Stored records
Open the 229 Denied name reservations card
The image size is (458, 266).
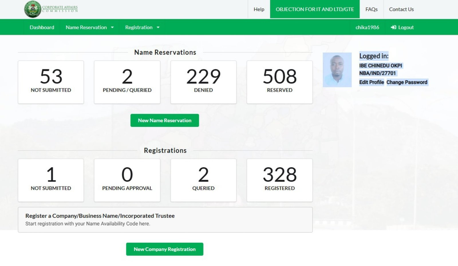pyautogui.click(x=203, y=82)
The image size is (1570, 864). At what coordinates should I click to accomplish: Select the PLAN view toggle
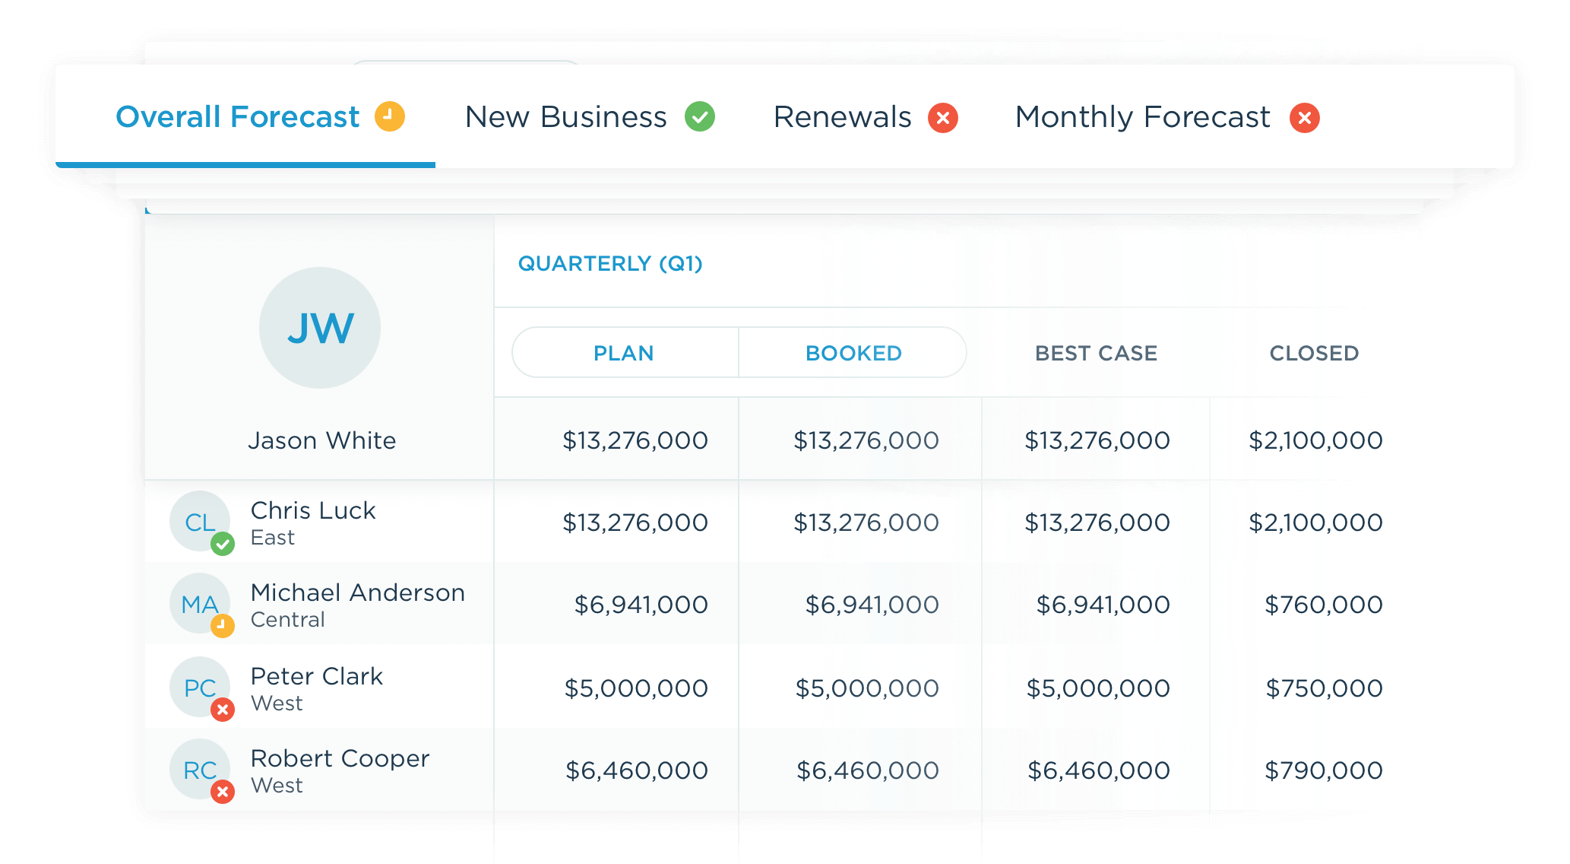(623, 352)
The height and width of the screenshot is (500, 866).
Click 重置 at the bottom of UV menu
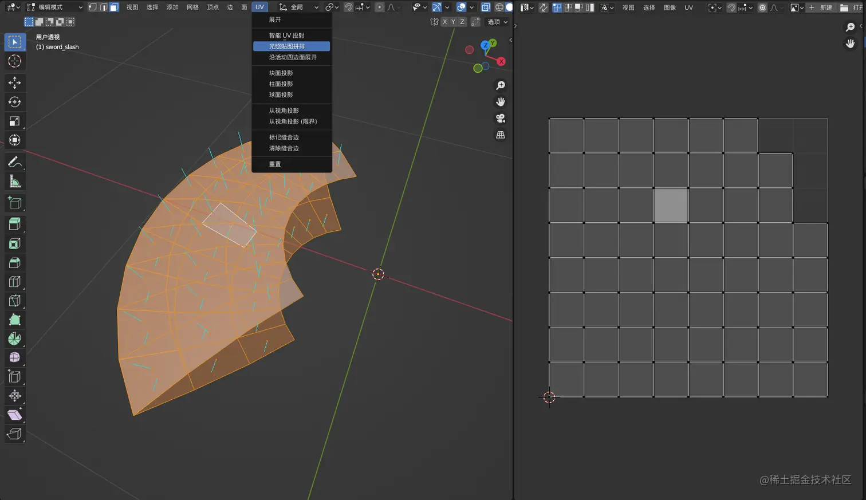[x=275, y=164]
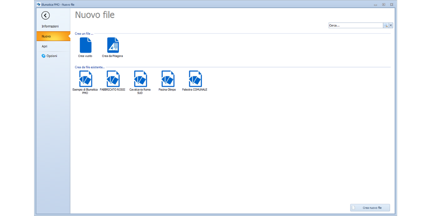
Task: Click the back arrow button
Action: click(46, 15)
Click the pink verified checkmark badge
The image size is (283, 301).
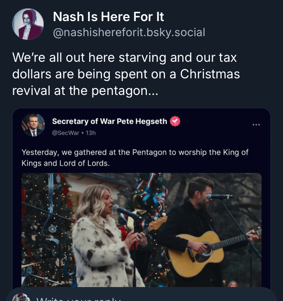[x=175, y=121]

• **Problem requirements**
Exact copy, no pictures: please print the data above once more.

• **Response area**
Open the 229 Denied name reservations card
The image size is (458, 266).
pyautogui.click(x=203, y=82)
The image size is (1570, 864). At what coordinates should I click to accomplish: Select the PLAN view toggle
(623, 352)
The height and width of the screenshot is (500, 866).
Click 重置 at the bottom of UV menu
[x=275, y=164]
Task: Click the back arrow button
Action: click(46, 15)
Click the pink verified checkmark badge
The image size is (283, 301).
[x=175, y=121]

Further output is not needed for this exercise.